**Available records**
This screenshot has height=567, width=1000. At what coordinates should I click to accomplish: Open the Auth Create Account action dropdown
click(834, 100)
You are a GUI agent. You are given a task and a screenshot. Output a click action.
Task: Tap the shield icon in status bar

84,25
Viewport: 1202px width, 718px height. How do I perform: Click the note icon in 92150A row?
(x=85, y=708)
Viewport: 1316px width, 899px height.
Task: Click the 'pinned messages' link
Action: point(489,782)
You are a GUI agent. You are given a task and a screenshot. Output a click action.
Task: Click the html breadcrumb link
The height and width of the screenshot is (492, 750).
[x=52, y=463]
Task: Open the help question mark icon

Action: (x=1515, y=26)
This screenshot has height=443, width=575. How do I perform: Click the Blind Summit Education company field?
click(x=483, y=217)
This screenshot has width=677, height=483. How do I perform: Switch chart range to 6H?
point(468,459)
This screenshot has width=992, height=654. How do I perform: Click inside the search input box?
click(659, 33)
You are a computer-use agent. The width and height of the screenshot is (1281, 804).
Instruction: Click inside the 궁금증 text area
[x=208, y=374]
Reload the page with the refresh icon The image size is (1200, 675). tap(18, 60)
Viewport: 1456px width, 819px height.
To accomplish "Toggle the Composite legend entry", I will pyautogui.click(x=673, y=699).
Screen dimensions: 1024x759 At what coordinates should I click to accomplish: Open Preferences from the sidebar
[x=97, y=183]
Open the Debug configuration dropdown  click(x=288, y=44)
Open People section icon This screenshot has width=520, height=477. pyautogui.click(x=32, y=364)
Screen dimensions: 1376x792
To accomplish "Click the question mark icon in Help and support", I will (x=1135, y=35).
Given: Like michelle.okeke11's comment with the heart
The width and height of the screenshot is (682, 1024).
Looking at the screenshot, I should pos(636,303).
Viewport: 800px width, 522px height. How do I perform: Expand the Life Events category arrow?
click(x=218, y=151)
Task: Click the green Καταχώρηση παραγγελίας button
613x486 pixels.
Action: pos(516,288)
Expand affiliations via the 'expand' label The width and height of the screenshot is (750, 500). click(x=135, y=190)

**Task objective**
Nothing is to be altered; retype each entry exactly.

**Result of this task**
This screenshot has height=567, width=1000. At what coordinates should I click to accomplish: Open the Auth Create Account action dropdown
click(834, 100)
You are a GUI agent. You are given a task and a screenshot. Output a click action.
Task: Tap the shield icon in status bar

84,25
Viewport: 1202px width, 718px height. How do I perform: Click the note icon in 92150A row?
(x=85, y=708)
Viewport: 1316px width, 899px height.
Task: Click the 'pinned messages' link
Action: point(489,782)
You are a GUI agent. You are given a task and a screenshot. Output a click action.
Task: Click the html breadcrumb link
The height and width of the screenshot is (492, 750).
[x=52, y=463]
Task: Open the help question mark icon

Action: (x=1515, y=26)
This screenshot has height=443, width=575. How do I perform: Click the Blind Summit Education company field?
click(x=483, y=217)
This screenshot has width=677, height=483. How do I perform: Switch chart range to 6H?
point(468,459)
This screenshot has width=992, height=654. How do I perform: Click inside the search input box?
click(659, 33)
You are a computer-use agent. The width and height of the screenshot is (1281, 804).
Instruction: Click inside the 궁금증 text area
[x=208, y=374]
Reload the page with the refresh icon The image size is (1200, 675). tap(18, 60)
Viewport: 1456px width, 819px height.
To accomplish "Toggle the Composite legend entry", I will pyautogui.click(x=673, y=699).
Screen dimensions: 1024x759 At what coordinates should I click to accomplish: Open Preferences from the sidebar
[x=97, y=183]
Open the Debug configuration dropdown  click(x=288, y=44)
Open People section icon This screenshot has width=520, height=477. pyautogui.click(x=32, y=364)
Screen dimensions: 1376x792
To accomplish "Click the question mark icon in Help and support", I will (x=1135, y=35).
Given: Like michelle.okeke11's comment with the heart
The width and height of the screenshot is (682, 1024).
Looking at the screenshot, I should pos(636,303).
Viewport: 800px width, 522px height. How do I perform: Expand the Life Events category arrow?
click(x=218, y=151)
Task: Click the green Καταχώρηση παραγγελίας button
613x486 pixels.
Action: pos(516,288)
Expand affiliations via the 'expand' label The width and height of the screenshot is (750, 500). click(x=135, y=190)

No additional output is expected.